[HN Gopher] Highres Spectrograms with the DFT Shift Theorem
___________________________________________________________________
Highres Spectrograms with the DFT Shift Theorem
Author : gbh444g
Score : 47 points
Date : 2021-05-03 20:22 UTC (2 hours ago)
(HTM) web link (soundshader.github.io)
(TXT) w3m dump (soundshader.github.io)
| andai wrote:
| Just a heads up, you have to click the images to see the full
| resolution version! I spent a good while confused about not being
| able to see the details mentioned in the images.
| gbh444g wrote:
| Hello HN! Author here. I was thinking to call the post "The
| underappreciated complexity of musical sounds" but decided to
| stick with the DFT one as it would probably get more attention.
| This is a small discovery I came across this weekend. FFT-based
| spectrograms of musical instruments isn't a novel thing do, but I
| thought what if I do a super highres spectrogram with a continuum
| of freqencies, instead of the N fixed ones FFT gives. Turns out,
| FFT "supports" such frequency shifting by multiplying the input
| by a specially constructed complex exponent. As a result, I've
| found out that musical instruments produce sophisticated
| ornaments in between the harmonic levels.
| CyberRabbi wrote:
| My mind is kind of blown that birdsong virtually does not
| include higher harmonics. I didn't even think that was possible
| for a physical resonator. Great post
| ttoinou wrote:
| maybe they were not captured by the bandiwth-limited
| microphone ?
| akomtu wrote:
| I think the mystery has a simple explanation: when a bird
| sings at 7 kHz and the mp3 file captures only first 20 kHz,
| there isn't much room for harmonics. Maybe birds do have
| interesting harmonics at 56 kHz, we just don't know.
| stainforth wrote:
| What is an ornament?
| cviilgan wrote:
| Did I understand this correctly, what you are doing is
| essentially:
|
| X[n] = F[x[k]][n/2] if (n even) else F[x'[k]][(n+1)/2]
|
| With F[x[k]] the DFT of the time-domain signal x[k], x'[k] =
| x[k]*exp(2*pi*i*k*alpha) and this alpha some constant which
| yields a frequency-domain shift by 25Hz.
|
| If so: How does this method compare to zero-padding the time-
| domain signal (i.e. sinc-interpolating the frequency domain)?

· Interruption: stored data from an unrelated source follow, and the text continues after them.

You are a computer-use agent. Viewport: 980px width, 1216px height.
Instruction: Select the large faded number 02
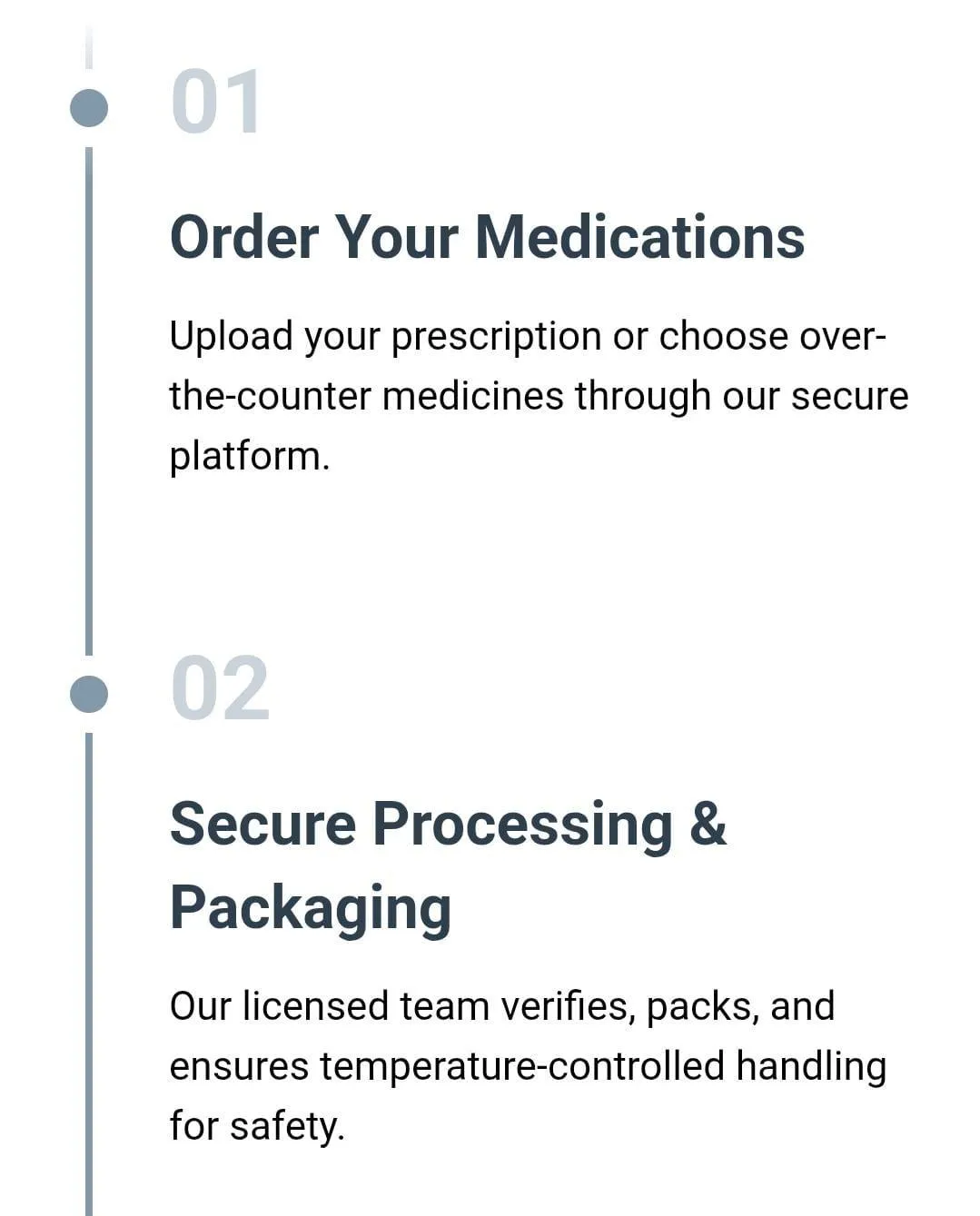coord(220,688)
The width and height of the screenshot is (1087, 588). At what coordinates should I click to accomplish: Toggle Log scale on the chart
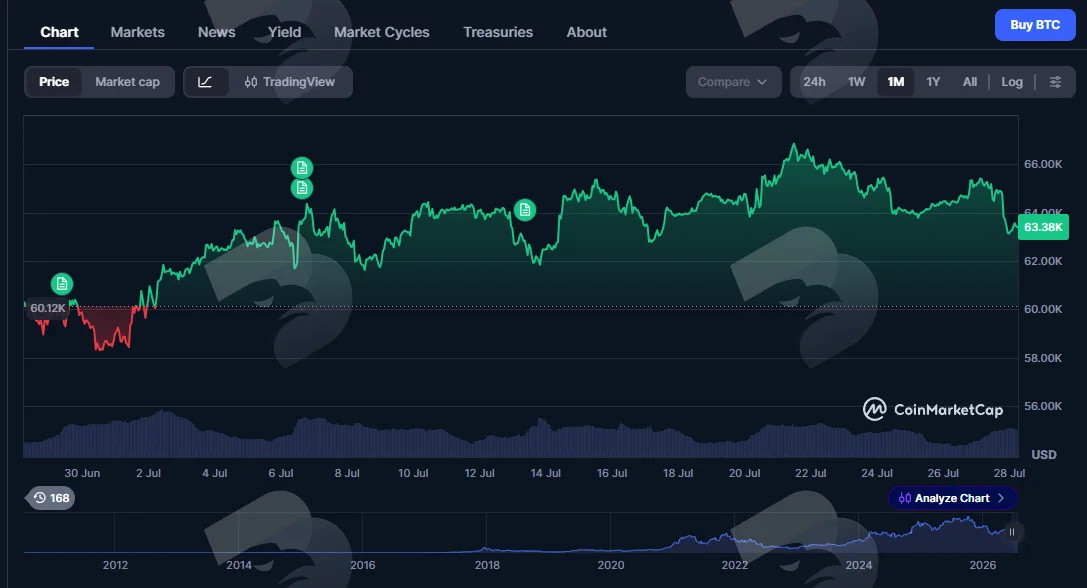(1011, 82)
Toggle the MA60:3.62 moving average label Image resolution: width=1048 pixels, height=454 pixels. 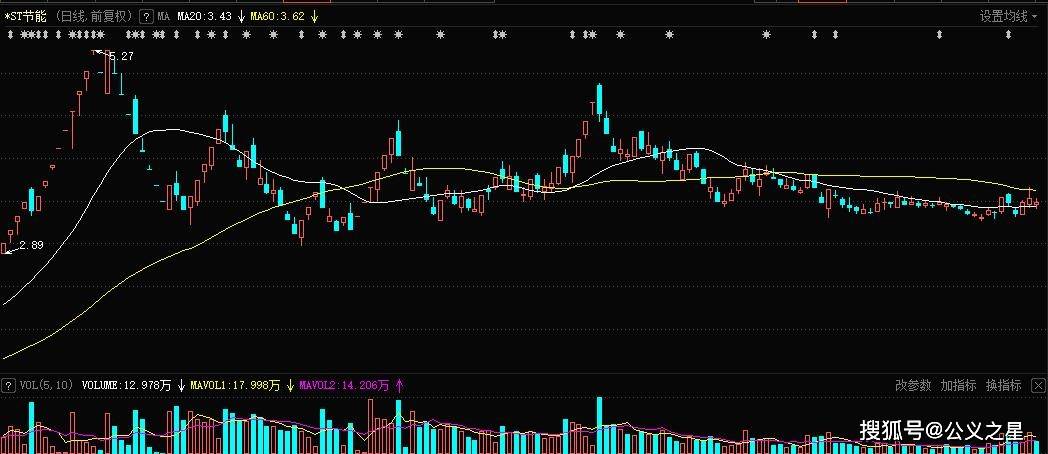[277, 16]
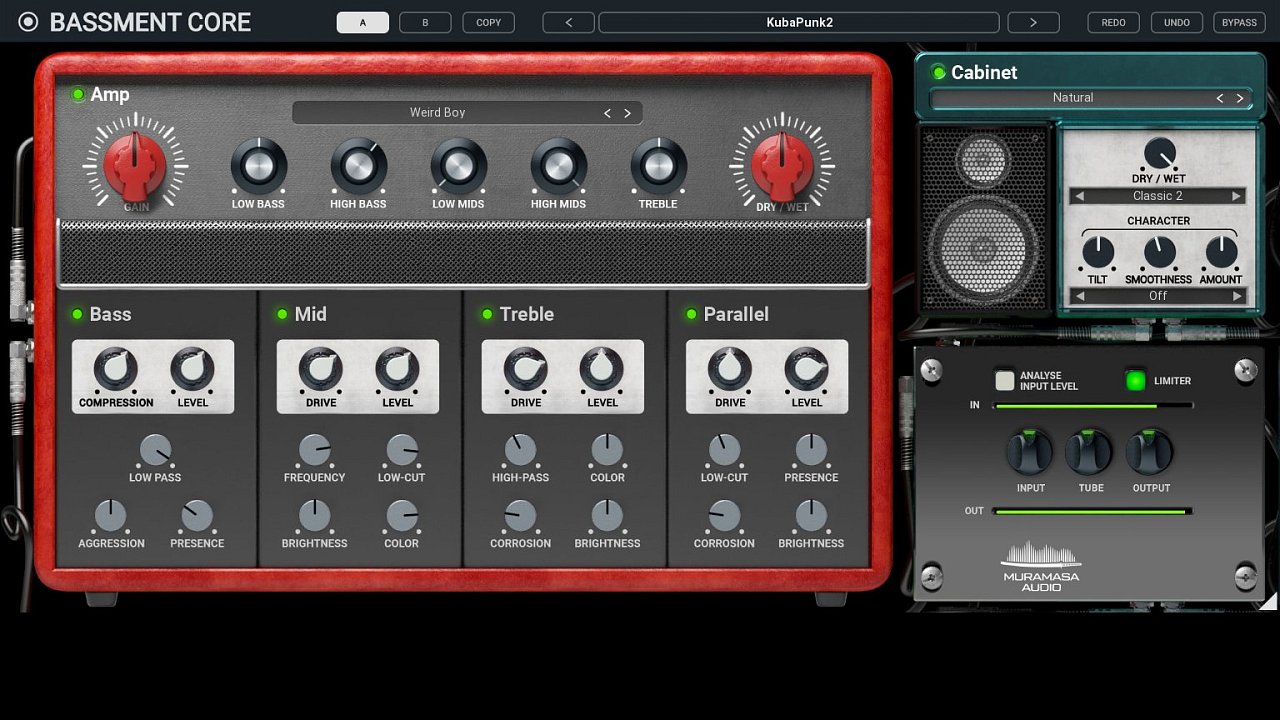Click the cabinet Tilt character knob
The height and width of the screenshot is (720, 1280).
click(1097, 252)
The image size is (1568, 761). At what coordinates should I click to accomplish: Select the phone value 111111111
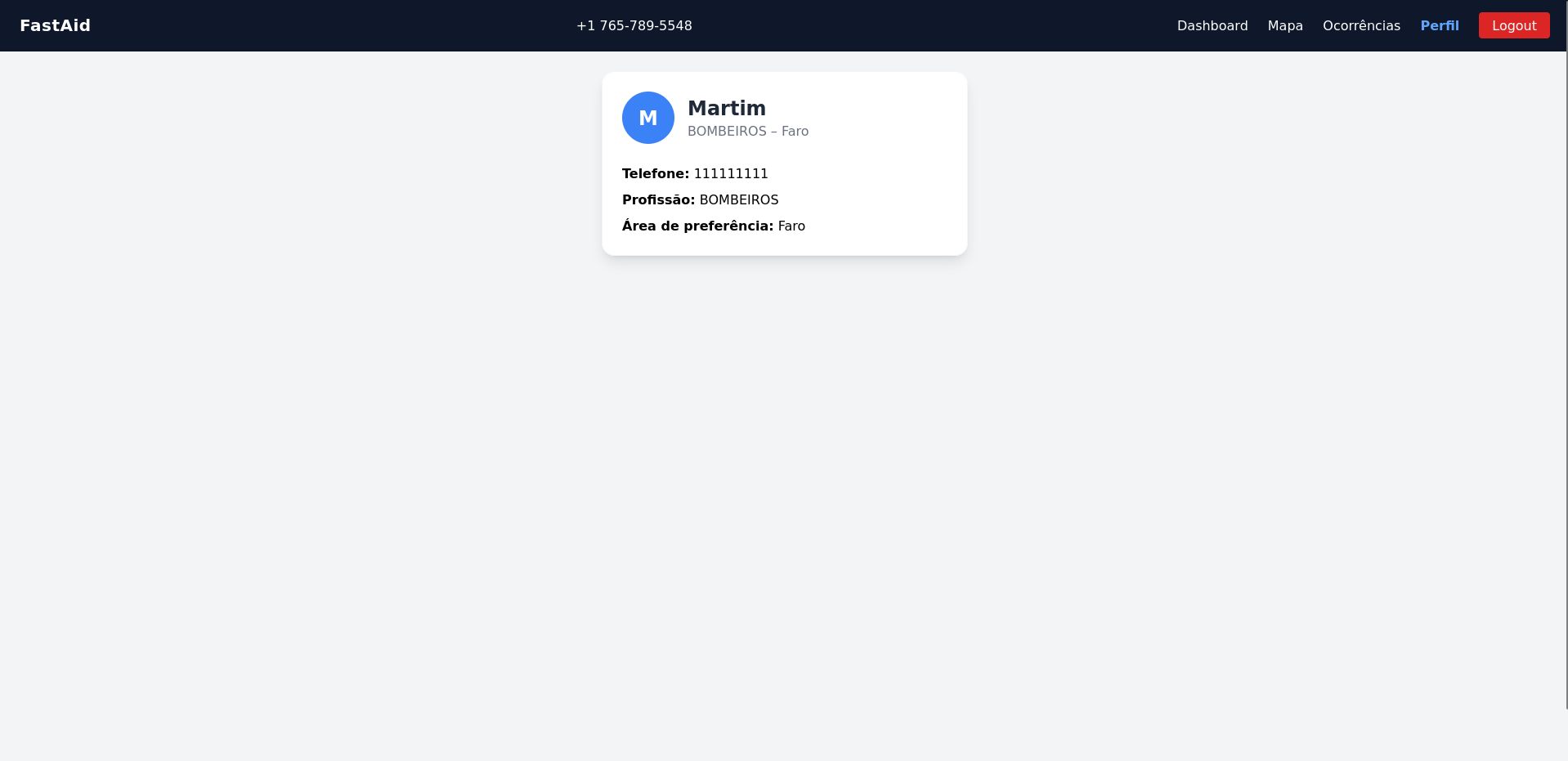coord(731,173)
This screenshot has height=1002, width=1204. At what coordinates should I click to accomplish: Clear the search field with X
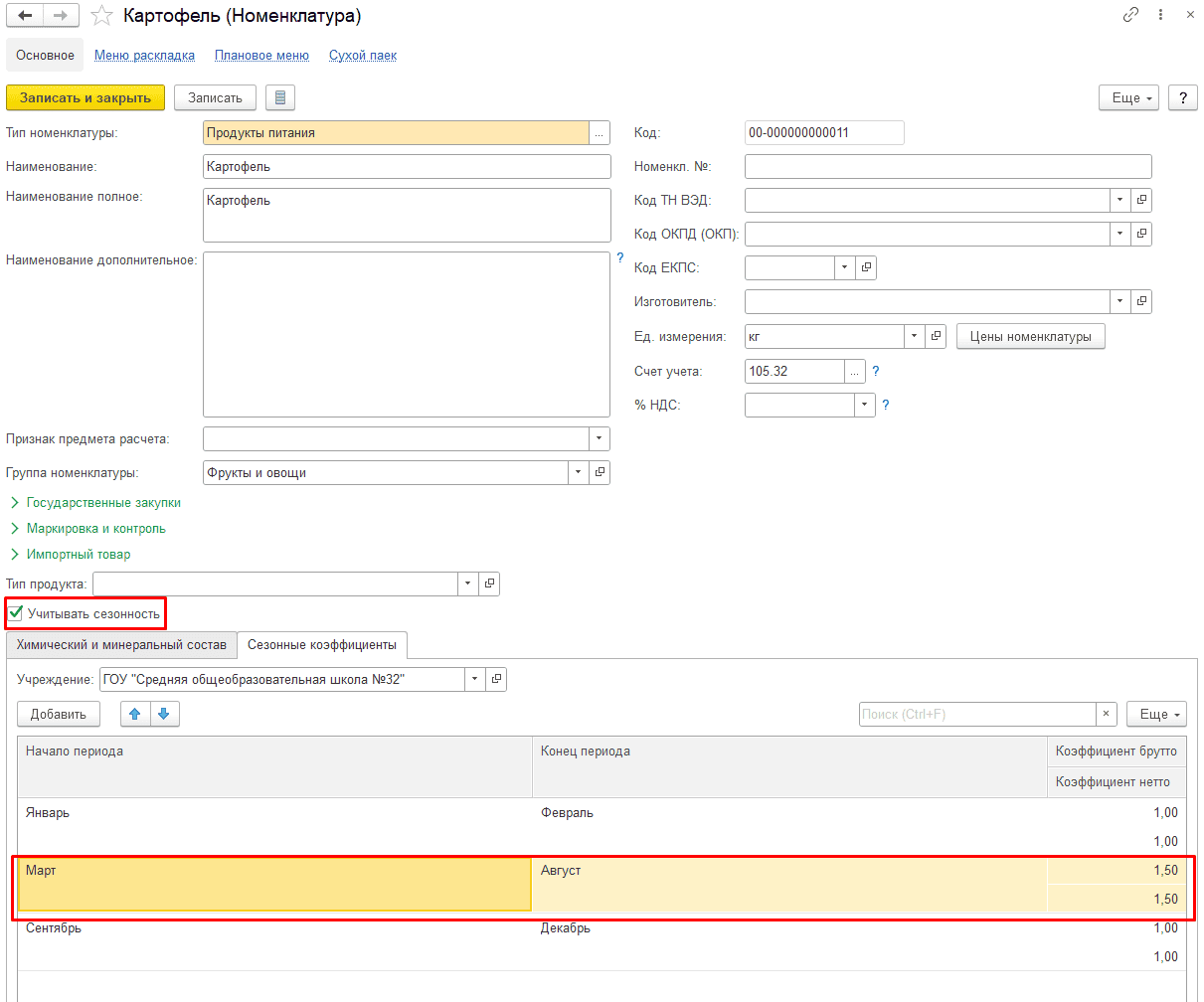point(1107,714)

| It is an interesting concept, but alas it's not immediately
| clear to me how to analyze this...
| Lichtso wrote:
| On that note, also checkout wavelets to generate spectrograms:
| https://en.wikipedia.org/wiki/Wavelet
|
| I have some implementations here: https://github.com/Lichtso/CCWT
| https://github.com/Lichtso/WebSpectrogram
| crazygringo wrote:
| This looks cool! But really needs "before" and "after" comparison
| images -- lo-res vs hi-res.
|
| Seeing the hi-res images only gives me no idea what kind of
| improvement this is showing...
|
| @gbh444g Hope you could maybe add some lo-res versions :)
|
| (Would also be cool to have audio clips next to each image as
| well, but that's less important.)
| crazygringo wrote:
| > _Smoothness in the time direction is easier to achieve: the
| 1024 bins window can be advanced by arbitrarily small time
| steps._
|
| It appears you're doing just that, but the time "width" is still
| readily apparent in many of the spectrograms, most obviously on
| the birdsong ones -- almost like a horizontal motion blur.
|
| Would a deconvolution filter be able to meaningfully horizontally
| "deblur" the spectrograms? So the birdsongs didn't appear to be
| drawn with a wide-tip marker, but rather a ballpoint pen? So not
| just hi-res, but hi-focus.
| LeegleechN wrote:
| It's unfortunate that the article doesn't get into the
| fundamental limits of spectrogram resolution which are based on
| the famous uncertainty principle(https://en.wikipedia.org/wiki/Fo
| urier_transform#Uncertainty_...). For example there is a
| fundamental tradeoff between frequency resolution and time
| resolution similar to the position/momentum tradeoff in quantum
| mechanics. The Continuous Wavelet Transform which is alluded to
| in the article is a way to tune that tradeoff by frequency bin to
| best align with human sound perception.
| andai wrote:
| I've been wondering about the apparent contradiction between
| the limitations of spectrograms and the remarkable fidelity of
| MP3 files, which I thought operated along similar lines.
|
| When you convert a spectrogram back into sound it sounds like
| crap, but then how does MP3 store the frequency information
| (and why can't we use that for visualizations)?
|
| The math is beyond my understanding, can anyone give some kind
| of analogy maybe?
| achillesheels wrote:
| My hypothesis: it is stored magnetically (after all magnetic
| sinusoidals exist) and converted electrically once the mp3 is
| activated in time.
| bad_username wrote:
| I implemented a simple clone of mp3 and it was not that hard.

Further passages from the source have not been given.